Prefer the purchase of whole pistachios, with the shell still protecting them or at least with their purplish peel, the intact ones can be placed in a cool and dry place for several months, the shelled ones are preferable to collect them in an airtight container and store them in the refrigerator to prevent them from going rancid.

Here are some ideas to enrich your pistachio diet:

  • Add a spoonful of pistachios to your mixed salad, you will enrich it with taste, color and health;
  • A simple vegetable sauce will not be boring at all if you add some pistachios during cooking;
  • You can chop them and make your fresh fruit salad crunchy (you will also lower the glycemic index);
  • Not just oily seeds, try adding pistachios to the bread you prepare at home;
  • Those with a sweet tooth can add pistachios to yogurt or ice cream.

Furthermore, a fantastic oil can be extracted from pistachio, ideal for those with particularly dry skin, it can also be used as a “base oil” in aromatherapy and cosmetics.

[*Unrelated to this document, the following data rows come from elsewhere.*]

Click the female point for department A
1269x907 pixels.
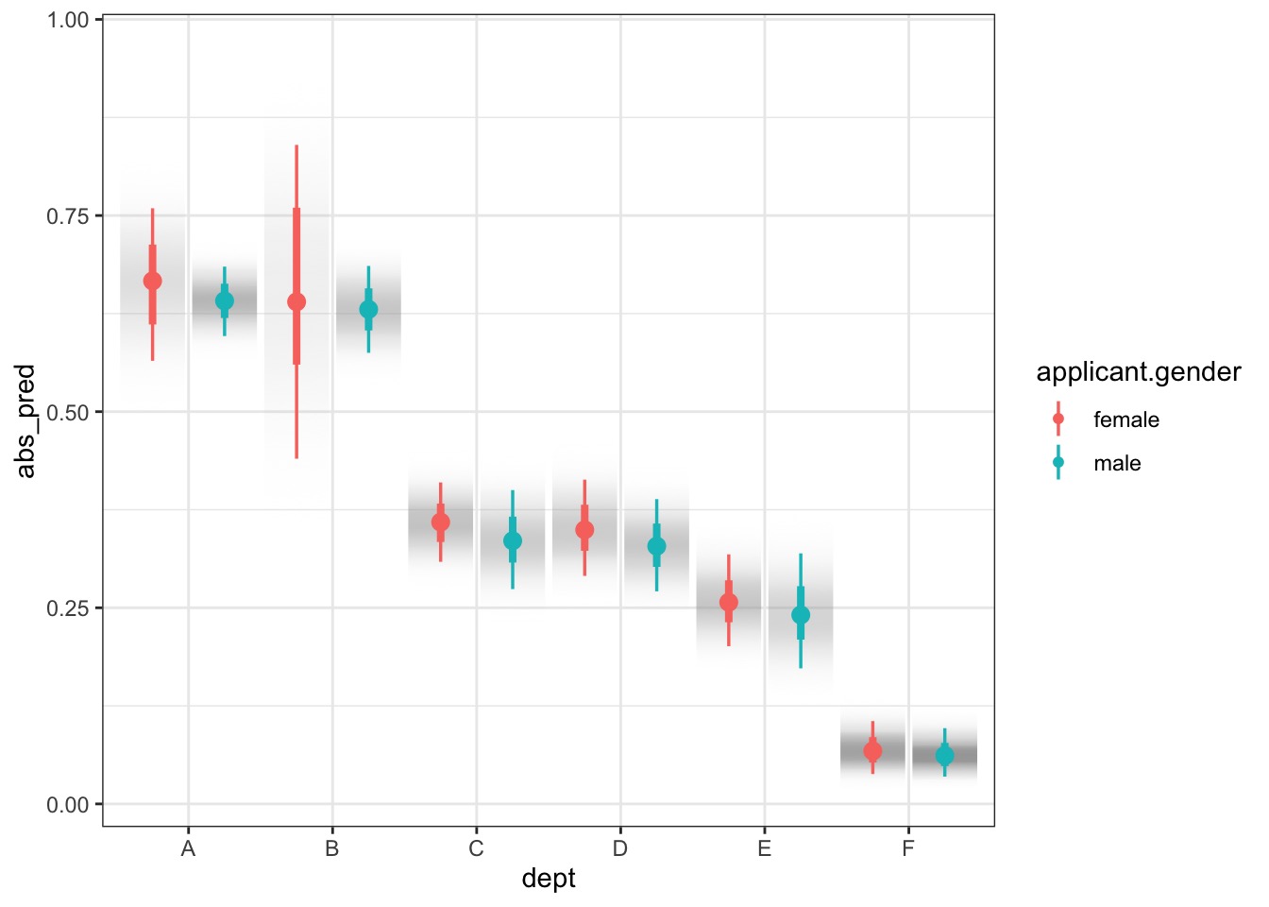[152, 281]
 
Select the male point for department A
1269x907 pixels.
[225, 301]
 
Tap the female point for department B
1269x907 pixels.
[296, 302]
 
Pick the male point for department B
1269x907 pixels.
[368, 309]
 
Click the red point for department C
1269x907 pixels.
[441, 522]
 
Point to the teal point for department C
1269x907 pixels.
[513, 540]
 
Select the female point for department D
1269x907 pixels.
[584, 530]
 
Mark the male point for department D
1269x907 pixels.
[656, 546]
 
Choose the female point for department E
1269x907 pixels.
[729, 602]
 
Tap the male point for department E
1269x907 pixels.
[801, 615]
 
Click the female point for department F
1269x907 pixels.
[872, 751]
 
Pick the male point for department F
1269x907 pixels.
[944, 756]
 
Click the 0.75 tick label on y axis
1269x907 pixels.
[68, 216]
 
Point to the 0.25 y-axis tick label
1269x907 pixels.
[68, 608]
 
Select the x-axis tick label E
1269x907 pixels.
[764, 848]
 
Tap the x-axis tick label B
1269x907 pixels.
[332, 848]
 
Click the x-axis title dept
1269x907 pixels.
[549, 879]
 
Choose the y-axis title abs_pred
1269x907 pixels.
[25, 421]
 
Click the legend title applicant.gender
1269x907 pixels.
[1139, 372]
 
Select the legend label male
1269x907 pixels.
[1117, 463]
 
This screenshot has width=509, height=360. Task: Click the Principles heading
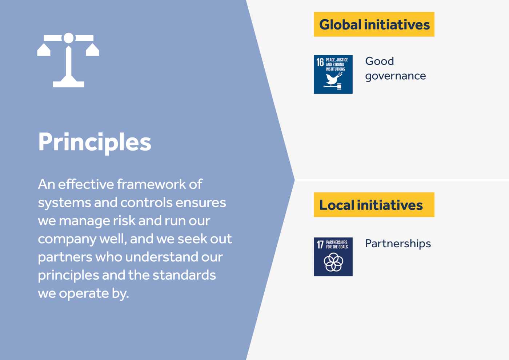[x=95, y=143]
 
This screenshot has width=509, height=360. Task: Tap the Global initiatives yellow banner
[x=374, y=24]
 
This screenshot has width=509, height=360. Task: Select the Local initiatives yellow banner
[x=374, y=205]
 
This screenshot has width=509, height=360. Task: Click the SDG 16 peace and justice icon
[x=333, y=74]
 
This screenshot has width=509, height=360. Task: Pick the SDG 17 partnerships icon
[x=333, y=257]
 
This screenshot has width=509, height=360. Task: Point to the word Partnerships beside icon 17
[x=398, y=244]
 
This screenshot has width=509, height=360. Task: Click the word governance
[x=396, y=76]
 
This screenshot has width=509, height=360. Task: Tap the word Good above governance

Pistachios: contraindications and potential negative effects

People allergic to peanuts must pay close attention to the consumption of pistachios, and cross-reactions with other related trees and fruits of the Anacardiaceae family such as mango can occur.

Reaction symptoms can range from simple itchy skin (hives) to severe anaphylactic manifestations, including difficulty breathing, abdominal pain, vomiting and diarrhea.